Catalogue Raisonné Greek, Etruscan, & Roman Bronzes (MFA), no. 015; Sculpture in Stone and Bronze (MFA), p. 118 (additional published references); Highlights: Classical Art (MFA), p. 047.
DescriptionA votive statuette of Apollo evidenced by the inscription on the front of the thighs of this standing nude male figure; inscribed in archaic Boeotian characters "Mantiklos donated me as a tithe to the far shooter, the bearer of the Silver Bow. You, Phoebus (Apollo) give something pleasing in return." There are marks of attachment on the top of the head and a hole for attachment in the forehead. The hole in the left hand has been identified as support for a bow.

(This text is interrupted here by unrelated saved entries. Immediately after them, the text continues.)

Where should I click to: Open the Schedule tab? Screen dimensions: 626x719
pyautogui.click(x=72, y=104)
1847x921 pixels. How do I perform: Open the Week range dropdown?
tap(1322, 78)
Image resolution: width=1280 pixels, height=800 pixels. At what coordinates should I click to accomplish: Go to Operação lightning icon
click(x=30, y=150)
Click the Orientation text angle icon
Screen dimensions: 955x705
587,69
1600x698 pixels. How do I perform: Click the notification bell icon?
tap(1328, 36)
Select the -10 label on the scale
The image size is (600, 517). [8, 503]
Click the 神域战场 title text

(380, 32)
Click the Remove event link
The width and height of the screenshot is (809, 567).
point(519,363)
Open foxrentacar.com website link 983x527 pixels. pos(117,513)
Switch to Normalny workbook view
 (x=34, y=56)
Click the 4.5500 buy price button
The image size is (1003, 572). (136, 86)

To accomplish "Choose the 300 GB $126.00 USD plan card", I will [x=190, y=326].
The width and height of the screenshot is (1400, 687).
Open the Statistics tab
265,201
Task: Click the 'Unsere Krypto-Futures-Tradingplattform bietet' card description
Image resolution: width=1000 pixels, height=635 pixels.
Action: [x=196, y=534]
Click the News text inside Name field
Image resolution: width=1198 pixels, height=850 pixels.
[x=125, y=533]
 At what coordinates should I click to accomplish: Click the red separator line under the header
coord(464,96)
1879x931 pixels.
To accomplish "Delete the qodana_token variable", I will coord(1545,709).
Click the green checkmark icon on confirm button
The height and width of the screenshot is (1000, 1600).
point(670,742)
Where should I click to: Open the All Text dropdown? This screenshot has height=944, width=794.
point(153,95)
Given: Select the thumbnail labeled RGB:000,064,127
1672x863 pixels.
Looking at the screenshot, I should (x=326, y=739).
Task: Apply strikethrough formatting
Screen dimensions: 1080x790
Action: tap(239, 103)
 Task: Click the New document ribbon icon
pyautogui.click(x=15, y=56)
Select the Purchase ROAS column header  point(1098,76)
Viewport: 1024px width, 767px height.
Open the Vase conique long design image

It has been suggested also that the figure was a warrior, wearing a helmet and carrying a spear in the left hand and a shield on the right arm.
InscriptionsΜΑΝΤΙΚΛΟΣΜΑΝΕΘΕΚΕFΕΚΑΒΟΛΟΙΑΡΓΥΡΟΤΟΧΣΟΙΤΑΣΔΕΚΑΤΑΣΤΥΔΕΦΟΙΒΕΔΙΔΟΙΧΑΡΙFΕΤΤΑΝΑΜΜΟΙ
Provenance1894, said to have been found at Thebes, Greece and acquired by Henri Hoffmann (dealer; b. 1823 - d. 1897), Paris [see note 1]; by 1895, probably sold or given by Henri Hoffmann to Count Michel Tyszkiewicz (b. 1828 – d. 1897), Rome and Paris [see note 2]; June 8-10, 1898, Tyszkiewicz sale, Rollin and Feuardent, Paris, lot 133, to William Talbot Ready (dealer; b. 1857 – d. 1914), London, for Edward Perry Warren (b. 1860 – d. 1928), London [see note 3]; 1903, sold by Edward Perry Warren to the MFA. (Accession Date: March 24, 1903)

NOTES:
[1] According to Wilhelm Froehner in “Apollon Bronze Archaïque de la Collection du Comte Michel Tyszkiewicz,” Monuments et Mémoires (1895) v. 2, n. 2, p. 137, pl. 15 and La Collection Tyszkiewicz (1897), p. 44, pl. 45.

[2] Henri Hoffmann and Count Michel Tyszkiewicz were colleagues, making it likely Tyszkiewicz acquired the object directly from Hoffmann.

[3] Buyer information is according to a handwritten annotation in the auction catalogue.